--- BEGIN ---
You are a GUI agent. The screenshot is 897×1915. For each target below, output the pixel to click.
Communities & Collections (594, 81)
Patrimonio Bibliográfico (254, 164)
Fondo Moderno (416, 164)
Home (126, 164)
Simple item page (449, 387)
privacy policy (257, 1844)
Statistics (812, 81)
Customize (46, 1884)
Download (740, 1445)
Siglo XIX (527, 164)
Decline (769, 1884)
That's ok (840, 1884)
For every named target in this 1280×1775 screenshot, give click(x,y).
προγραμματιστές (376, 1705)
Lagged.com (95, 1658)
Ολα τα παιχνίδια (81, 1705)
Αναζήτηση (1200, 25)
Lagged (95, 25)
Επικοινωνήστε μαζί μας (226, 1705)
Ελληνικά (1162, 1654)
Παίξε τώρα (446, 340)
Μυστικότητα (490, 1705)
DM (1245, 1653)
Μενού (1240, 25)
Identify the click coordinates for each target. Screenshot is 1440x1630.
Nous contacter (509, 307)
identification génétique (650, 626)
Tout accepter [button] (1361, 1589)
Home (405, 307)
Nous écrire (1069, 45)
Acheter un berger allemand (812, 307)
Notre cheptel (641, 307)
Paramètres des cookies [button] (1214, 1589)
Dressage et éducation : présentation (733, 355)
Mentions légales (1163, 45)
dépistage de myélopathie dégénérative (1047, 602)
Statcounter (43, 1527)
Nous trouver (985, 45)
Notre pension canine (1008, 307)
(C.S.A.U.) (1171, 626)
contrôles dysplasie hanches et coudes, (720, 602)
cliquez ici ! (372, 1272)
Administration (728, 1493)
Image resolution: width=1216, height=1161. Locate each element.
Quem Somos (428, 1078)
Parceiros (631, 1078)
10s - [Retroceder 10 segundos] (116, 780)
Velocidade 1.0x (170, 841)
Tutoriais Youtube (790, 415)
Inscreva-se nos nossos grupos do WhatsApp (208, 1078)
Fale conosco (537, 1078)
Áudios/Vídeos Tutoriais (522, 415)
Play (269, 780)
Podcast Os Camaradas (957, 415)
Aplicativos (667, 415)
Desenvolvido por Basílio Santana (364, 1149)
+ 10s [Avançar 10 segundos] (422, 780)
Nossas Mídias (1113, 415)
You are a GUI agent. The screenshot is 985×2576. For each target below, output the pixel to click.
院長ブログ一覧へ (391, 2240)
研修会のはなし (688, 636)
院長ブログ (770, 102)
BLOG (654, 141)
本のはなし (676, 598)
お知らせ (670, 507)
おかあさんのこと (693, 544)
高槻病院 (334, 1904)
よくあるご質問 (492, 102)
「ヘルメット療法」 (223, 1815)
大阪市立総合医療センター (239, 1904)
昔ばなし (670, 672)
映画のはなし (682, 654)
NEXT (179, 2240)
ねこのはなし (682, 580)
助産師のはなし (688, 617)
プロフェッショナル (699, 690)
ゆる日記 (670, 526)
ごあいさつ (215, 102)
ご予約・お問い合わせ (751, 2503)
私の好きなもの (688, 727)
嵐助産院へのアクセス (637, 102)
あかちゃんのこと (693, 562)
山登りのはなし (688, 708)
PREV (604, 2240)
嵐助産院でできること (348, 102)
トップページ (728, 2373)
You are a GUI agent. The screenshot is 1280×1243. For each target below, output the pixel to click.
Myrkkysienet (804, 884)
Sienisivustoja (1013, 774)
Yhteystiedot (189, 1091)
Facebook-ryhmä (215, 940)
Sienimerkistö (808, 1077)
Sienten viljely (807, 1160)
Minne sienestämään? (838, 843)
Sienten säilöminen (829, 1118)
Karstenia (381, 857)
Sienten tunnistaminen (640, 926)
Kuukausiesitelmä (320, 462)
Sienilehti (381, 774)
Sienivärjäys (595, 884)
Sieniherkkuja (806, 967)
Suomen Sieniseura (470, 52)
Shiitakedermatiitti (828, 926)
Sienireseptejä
--- END ---
• _Job_
Give the items from the very first line through the line containing "Μενού (1240, 25)" as a JSON list of strings, one string per line, with blank lines left out.

• _Response below_
[
  "You are a GUI agent. The screenshot is 897×1915. For each target below, output the pixel to click.",
  "Communities & Collections (594, 81)",
  "Patrimonio Bibliográfico (254, 164)",
  "Fondo Moderno (416, 164)",
  "Home (126, 164)",
  "Simple item page (449, 387)",
  "privacy policy (257, 1844)",
  "Statistics (812, 81)",
  "Customize (46, 1884)",
  "Download (740, 1445)",
  "Siglo XIX (527, 164)",
  "Decline (769, 1884)",
  "That's ok (840, 1884)",
  "For every named target in this 1280×1775 screenshot, give click(x,y).",
  "προγραμματιστές (376, 1705)",
  "Lagged.com (95, 1658)",
  "Ολα τα παιχνίδια (81, 1705)",
  "Αναζήτηση (1200, 25)",
  "Lagged (95, 25)",
  "Επικοινωνήστε μαζί μας (226, 1705)",
  "Ελληνικά (1162, 1654)",
  "Παίξε τώρα (446, 340)",
  "Μυστικότητα (490, 1705)",
  "DM (1245, 1653)",
  "Μενού (1240, 25)"
]